For tables that have been deleted, due to the Table Soft-Delete feature, as long as the retention period has not expired, the replica data on the replica servers will not be cleaned up. Therefore, such tables can be recovered and treated as normal, non-deleted tables— that is, the deletion information is lost, but the data is intact.

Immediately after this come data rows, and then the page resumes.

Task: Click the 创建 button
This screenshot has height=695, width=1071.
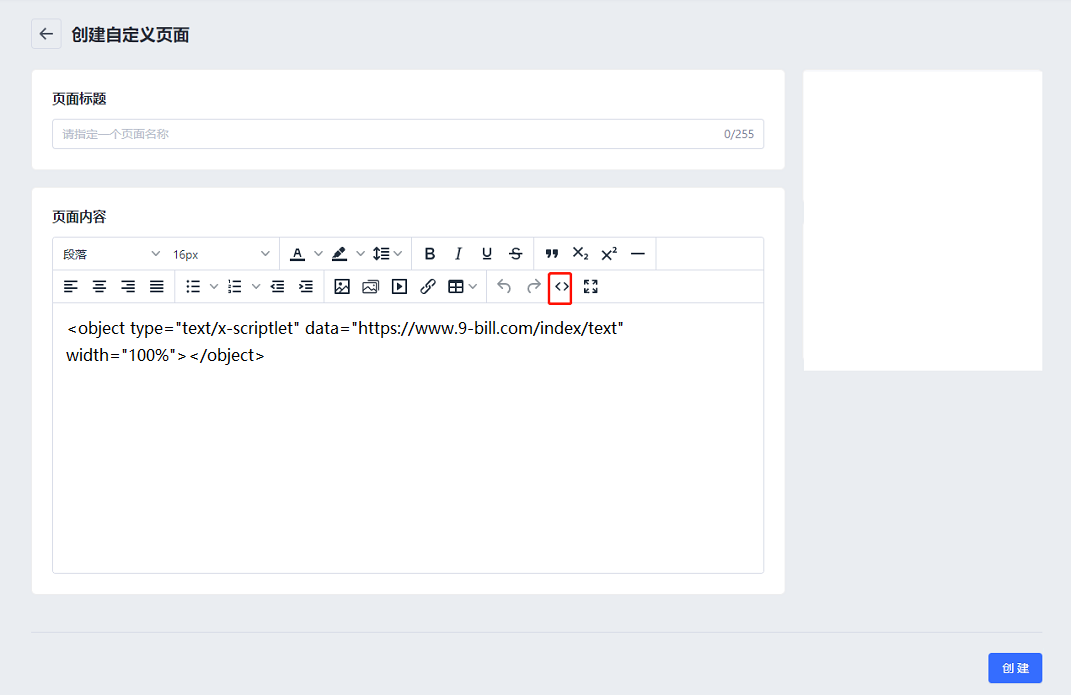Action: (1015, 668)
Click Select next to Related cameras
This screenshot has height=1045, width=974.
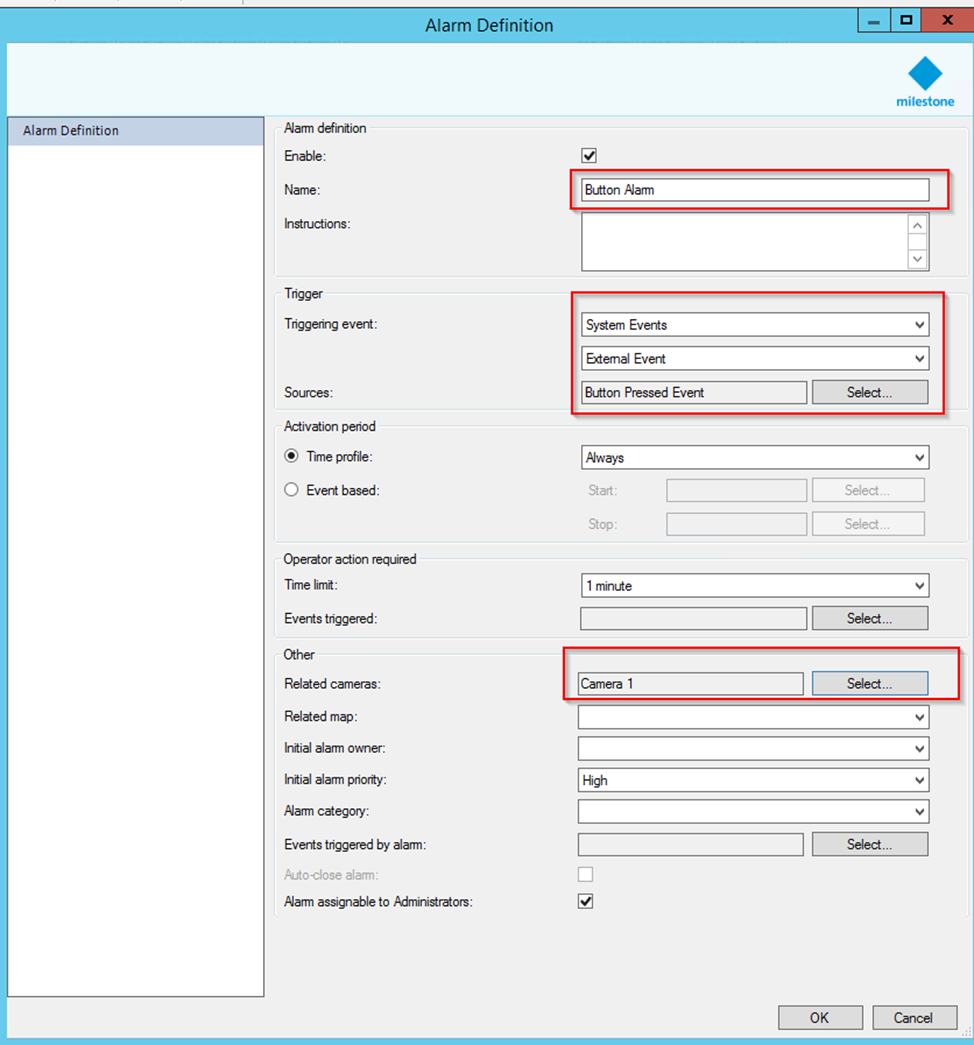coord(869,683)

Since a new table with the same name can be created after deletion, the recovery process may find multiple tables using the same name, causing a conflict. In such cases, the table with the highest id retains its original name, while the others are renamed to {name}-{id}.

Design and Implementation

The design and implementation of the metadata recovery function are as follows:

The meta server provides a configuration option to indicate whether to enter metadata recovery mode when no metadata is obtained from zookeeper.
The shell provides a recovery command to trigger the meta server to start the metadata recovery process.
If the metadata recovery process is initiated, the meta server will receive heartbeat messages from replica servers and will only respond to a special start_recovery RPC, ignoring all other types of RPC.
The user must specify a set of replica servers; the meta server communicates only with the nodes in this set and responds to their start_recovery RPC to collect information for bootstrap. Any communication failure between the meta server and any node will cause the recovery process to fail.